* Task to carry out
Copy the lines from the one containing "Task: Click the" through the last line, leaving out the pictures.

* Information given

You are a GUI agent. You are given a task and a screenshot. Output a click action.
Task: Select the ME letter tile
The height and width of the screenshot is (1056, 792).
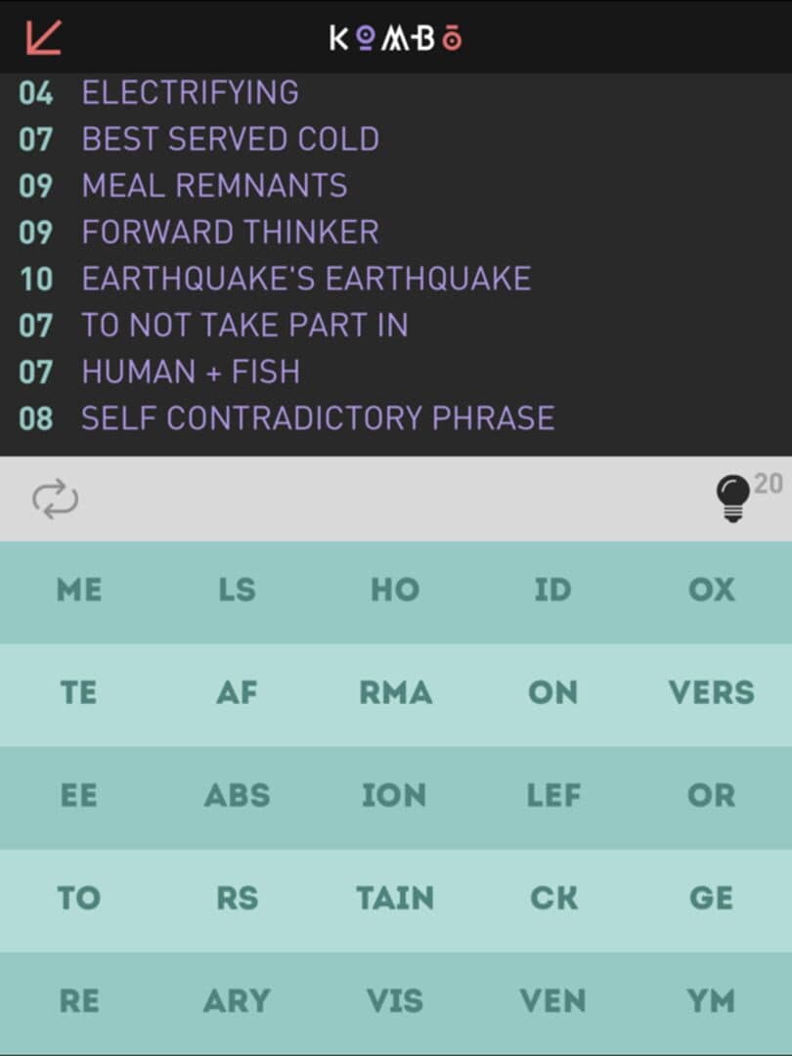pyautogui.click(x=79, y=591)
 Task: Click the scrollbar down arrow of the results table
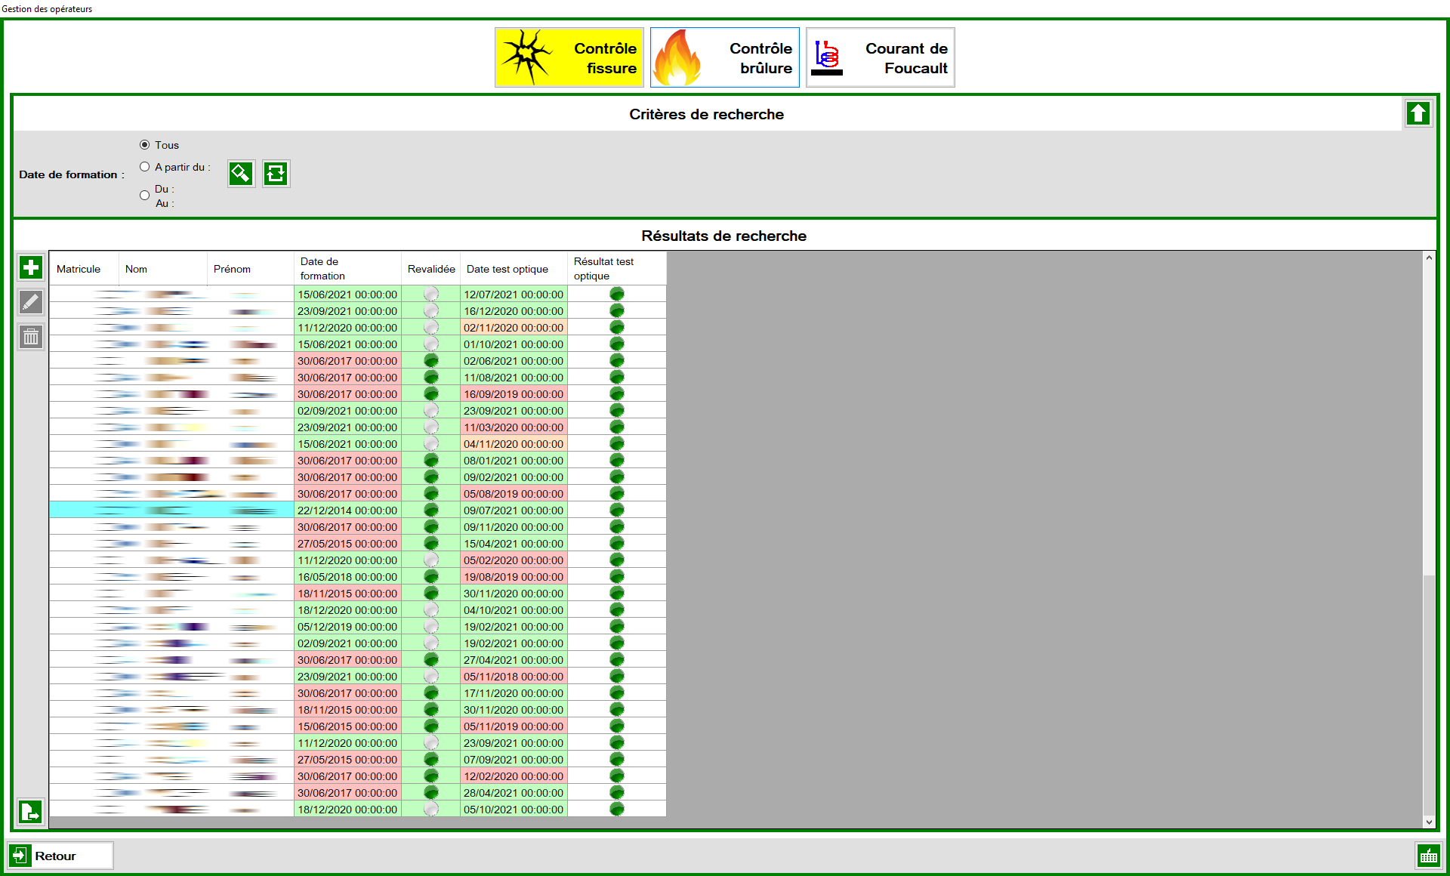(1429, 823)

* Exercise answer
 Task: Click the scrollbar down arrow of the results table
(1429, 823)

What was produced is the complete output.